Sleep Positions That Make It Worse
Certain positions load more weight onto vulnerable nerves. Sleeping on your side with your legs stacked puts the full weight of your top leg on the bottom leg’s peroneal nerve at the knee. Stomach sleeping can hyperextend your lower back and compress nerve roots near the spine. Curling into a tight fetal position flexes the hips sharply, which can pinch nerves running through the groin and pelvis.
Sleeping on a surface that’s too firm can also contribute, because there’s less cushioning between your body weight and the nerve. If you wake up with a numb leg most mornings, your sleep position is the first thing worth examining.
Simple Adjustments That Help
Small changes to how you position yourself in bed can make a noticeable difference. The goal is to keep your spine, hips, and legs in a neutral alignment so no single nerve bears prolonged pressure.
- Side sleepers: Place a pillow between your knees. This aligns your hips and takes pressure off the pelvis, preventing your top leg from compressing nerves in the bottom leg.
- Back sleepers: Tuck a pillow under your knees to keep your lower back from arching too much. Make sure your head, shoulders, and hips form a straight line.
- Stomach sleepers: This position is the hardest to modify. If you can’t switch, a thin pillow under your pelvis reduces the arch in your lower back and eases strain on the sciatic nerve.
A pillow behind your back can also keep you from rolling into a problematic position during the night. If you tend to shift a lot in your sleep, a body pillow gives you something to drape a leg over, which naturally opens the hips and reduces nerve compression.
When It Happens Every Night
Occasional leg numbness during sleep is common and harmless.

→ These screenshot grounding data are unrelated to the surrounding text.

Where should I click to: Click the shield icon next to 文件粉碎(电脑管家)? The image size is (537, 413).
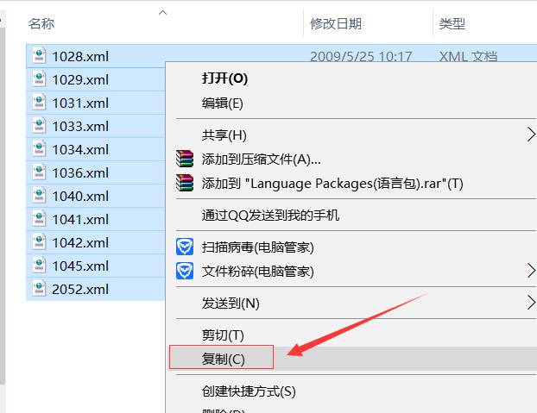(185, 271)
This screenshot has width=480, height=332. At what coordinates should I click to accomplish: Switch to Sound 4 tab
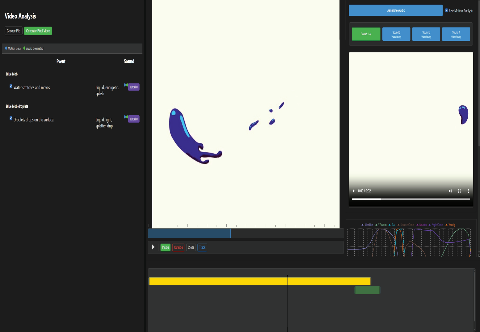click(456, 34)
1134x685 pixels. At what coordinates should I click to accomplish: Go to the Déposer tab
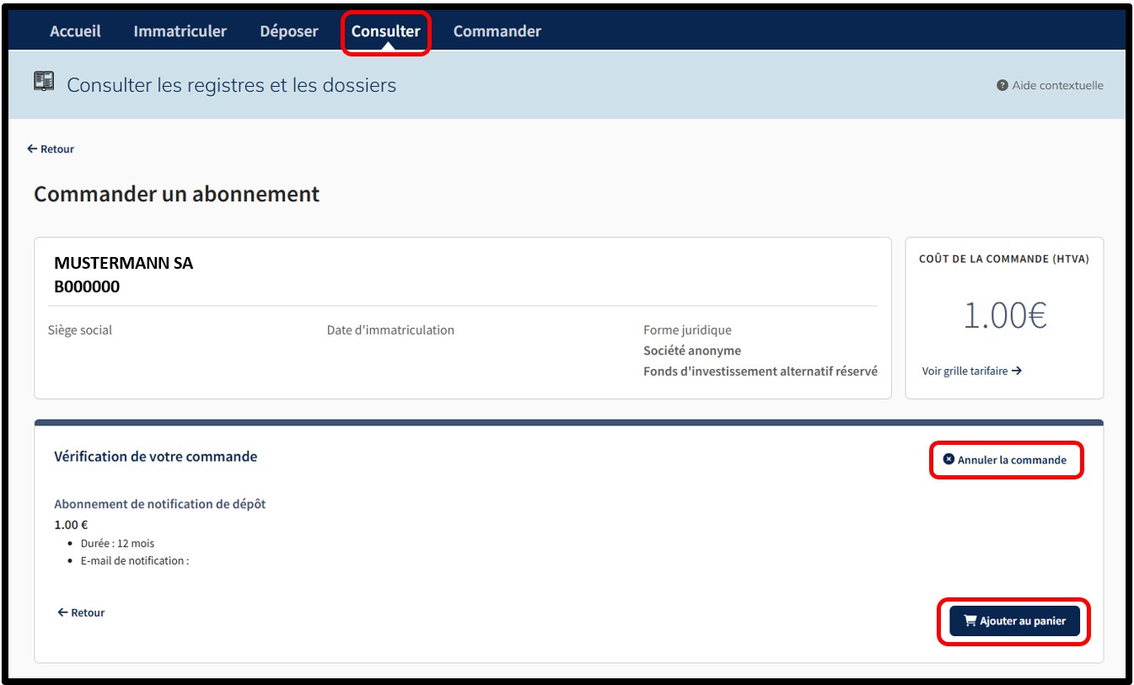[289, 31]
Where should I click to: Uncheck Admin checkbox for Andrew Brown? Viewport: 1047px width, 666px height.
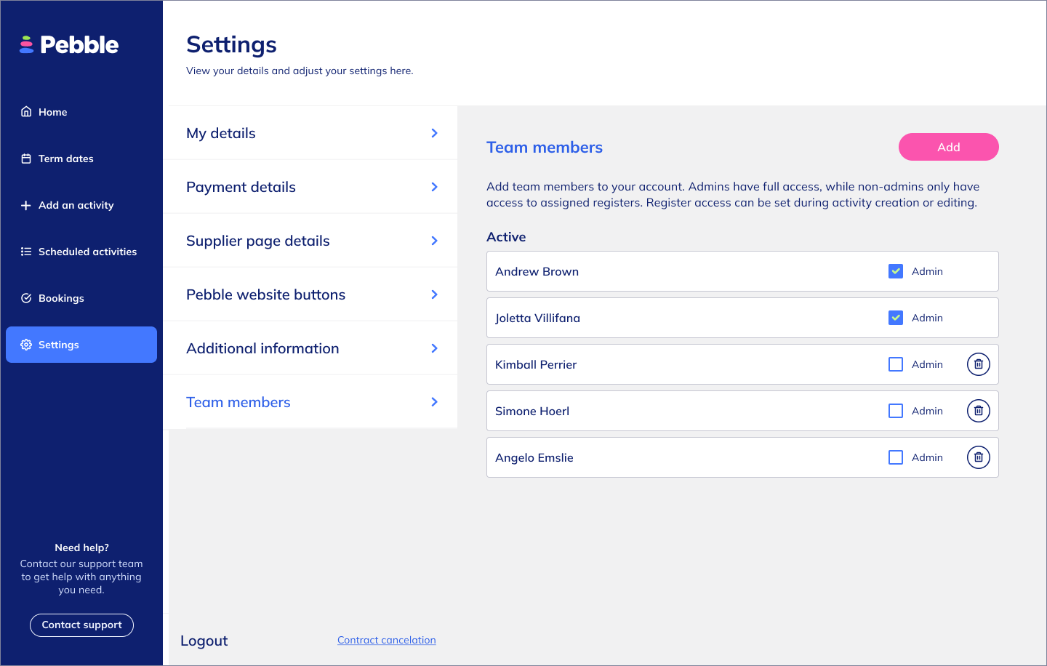896,271
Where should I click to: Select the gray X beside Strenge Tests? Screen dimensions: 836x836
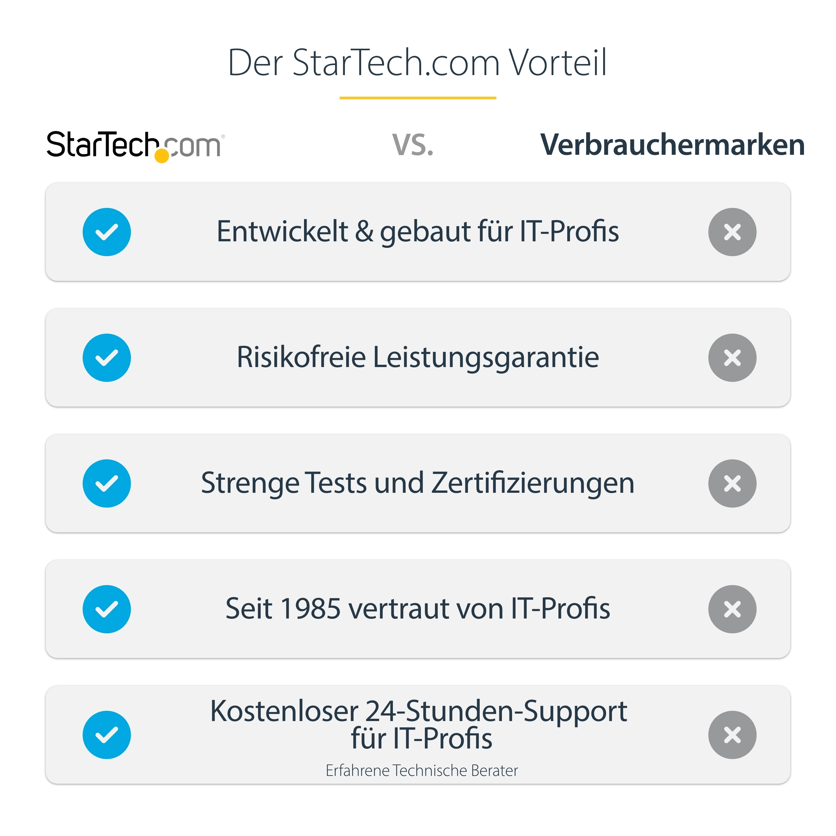click(732, 483)
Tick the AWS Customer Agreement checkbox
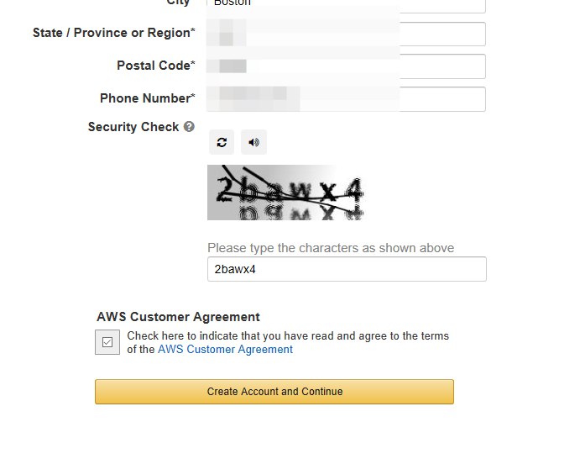 click(x=107, y=342)
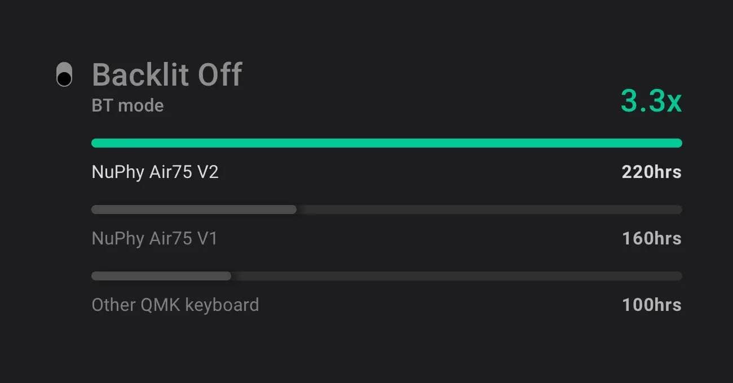733x383 pixels.
Task: Click the middle of the green progress bar
Action: 387,143
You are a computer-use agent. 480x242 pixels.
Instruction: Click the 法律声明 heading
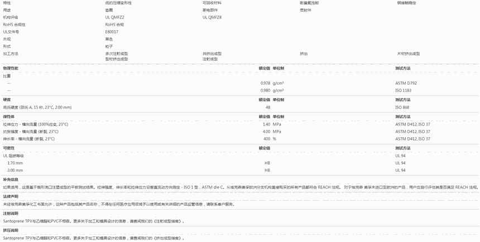(x=11, y=196)
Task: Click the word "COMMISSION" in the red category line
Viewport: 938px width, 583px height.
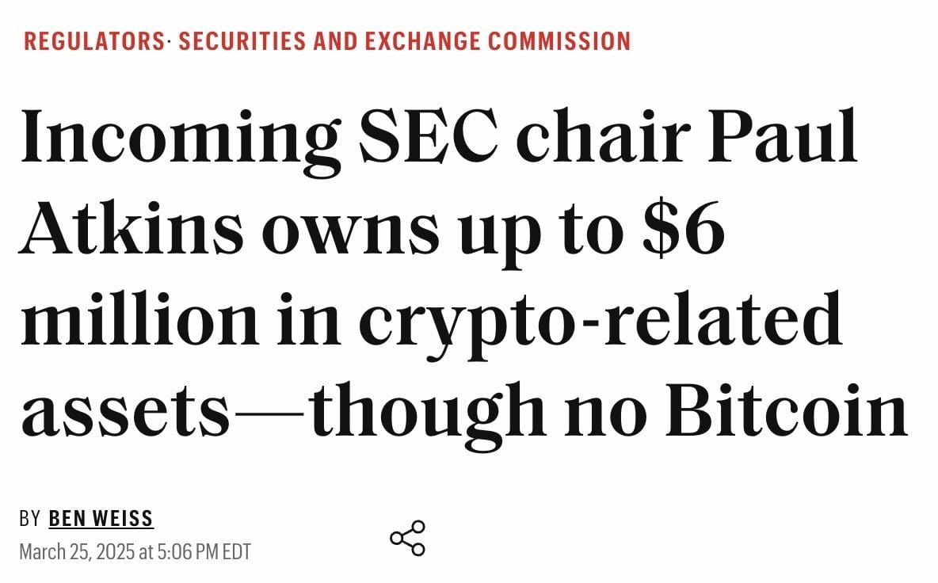Action: pyautogui.click(x=559, y=41)
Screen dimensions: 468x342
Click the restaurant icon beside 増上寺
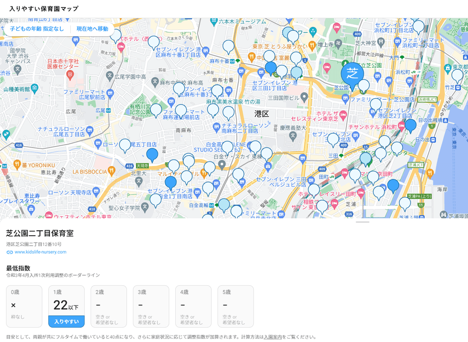tap(312, 44)
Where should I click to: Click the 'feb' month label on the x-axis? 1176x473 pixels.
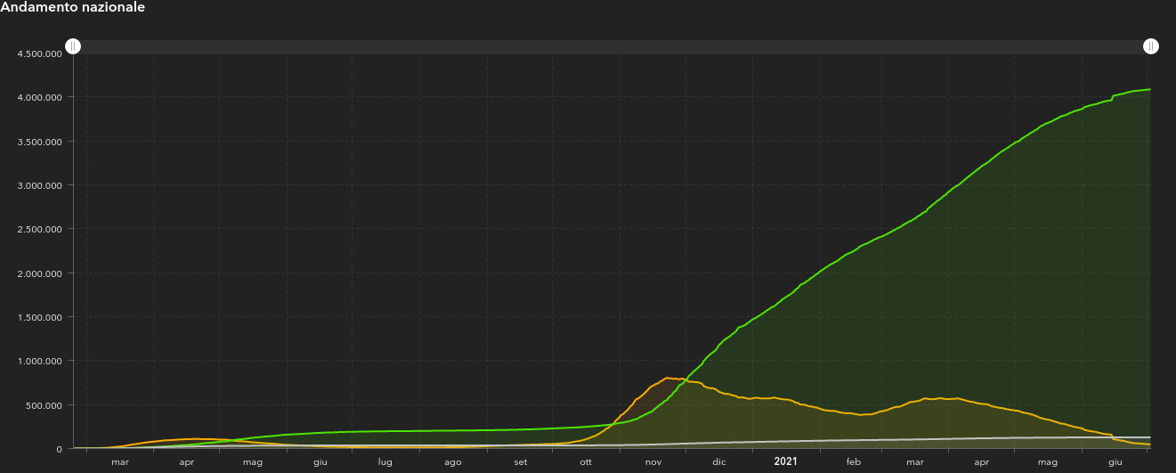[854, 462]
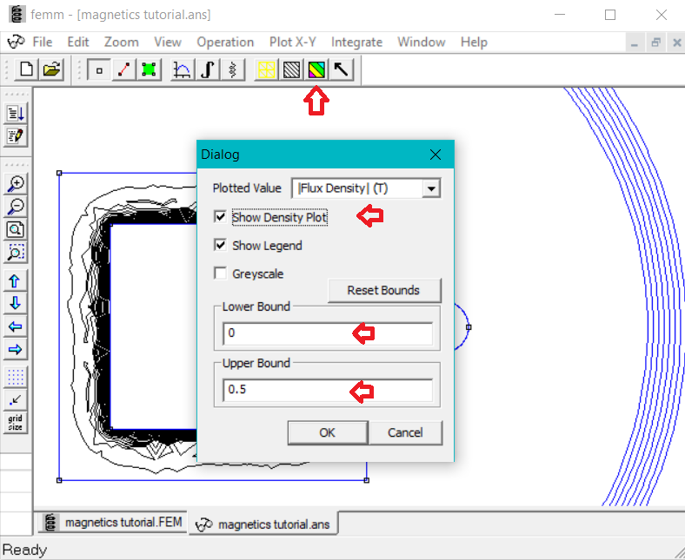
Task: Open file with the folder icon
Action: click(x=51, y=70)
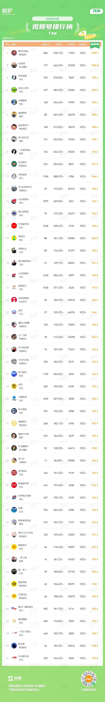This screenshot has height=702, width=105.
Task: Click the 新榜 logo in the footer
Action: pyautogui.click(x=15, y=678)
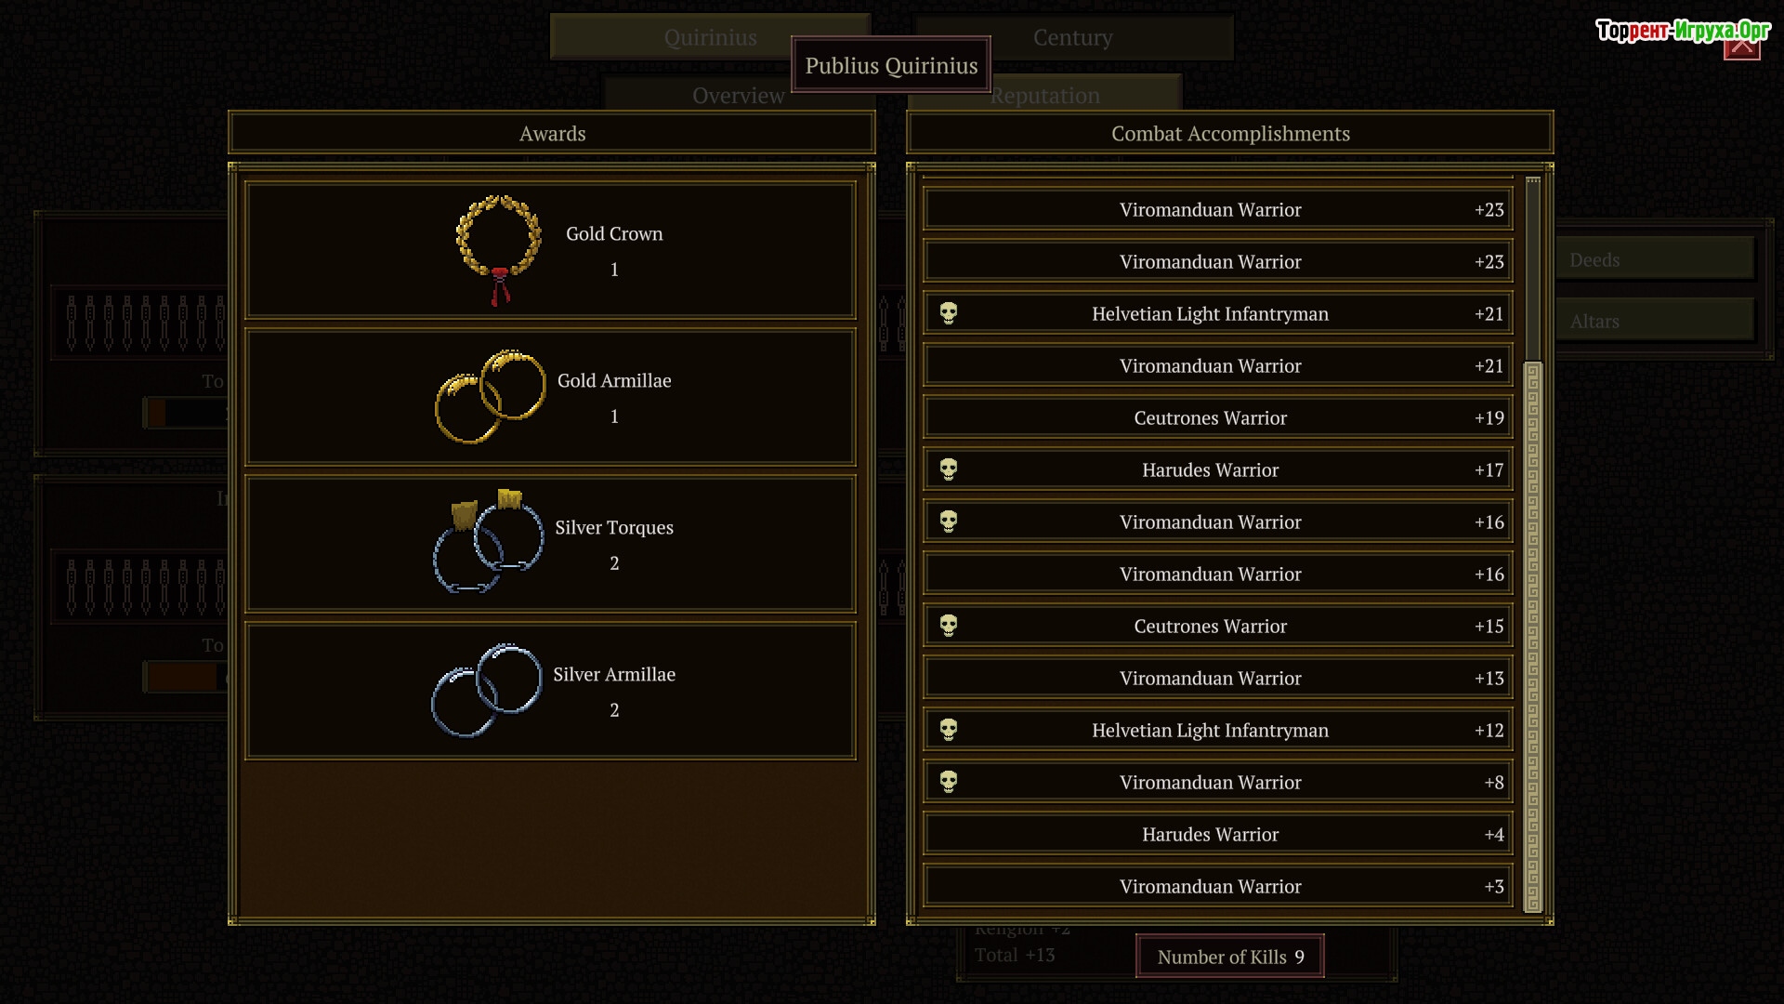
Task: Click the Gold Armillae rings icon
Action: pyautogui.click(x=491, y=396)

But if it happens repeatedly, or if the numbness lingers well after you change position, something beyond a bad sleeping posture may be involved.
One condition worth knowing about is a pinched nerve in the outer thigh, which causes tingling, burning pain, or numbness along the side of the thigh. Common risk factors include carrying extra weight, pregnancy, wearing tight clothing or belts, and scar tissue near the hip from previous surgery or injury. Diabetes also increases the risk, because nerve damage from high blood sugar makes nerves more susceptible to compression. These symptoms typically occur on one side and often worsen after walking or standing.
Sciatica, where a nerve root in the lower back is compressed (often by a bulging disc), can also cause leg numbness that’s worse at night. The pain or tingling usually runs from the lower back or buttock down one leg, and certain sleep positions either relieve or aggravate it.
Signs Something More Serious Is Going On
Most nighttime leg numbness is positional and clears up fast. But certain combinations of symptoms point to conditions that need prompt evaluation:
- Progressive weakness: If your leg feels not just numb but genuinely weak, and this is getting worse over days or weeks, a nerve may be sustaining real damage rather than temporary compression.
- Loss of bowel or bladder control: Combined with leg numbness or severe back pain, this can signal a condition called cauda equina syndrome, which is a medical emergency.
- Numbness that doesn’t resolve: Tingling that fades in a minute or two is normal recovery. Numbness that persists for hours, or that never fully clears, suggests the nerve is being compressed by something structural rather than just your sleeping position.
- Unexplained fever, swelling, or weight loss: Paired with leg symptoms, these could indicate infection, a tumor, or vascular problems that go beyond simple nerve compression.
If your symptoms are limited to occasional numbness that clears quickly after you shift position, adjusting your sleep setup is usually all it takes. Changing pillow placement, trying a different position, and making sure your mattress provides enough cushioning at the hips and knees can eliminate the problem entirely for most people.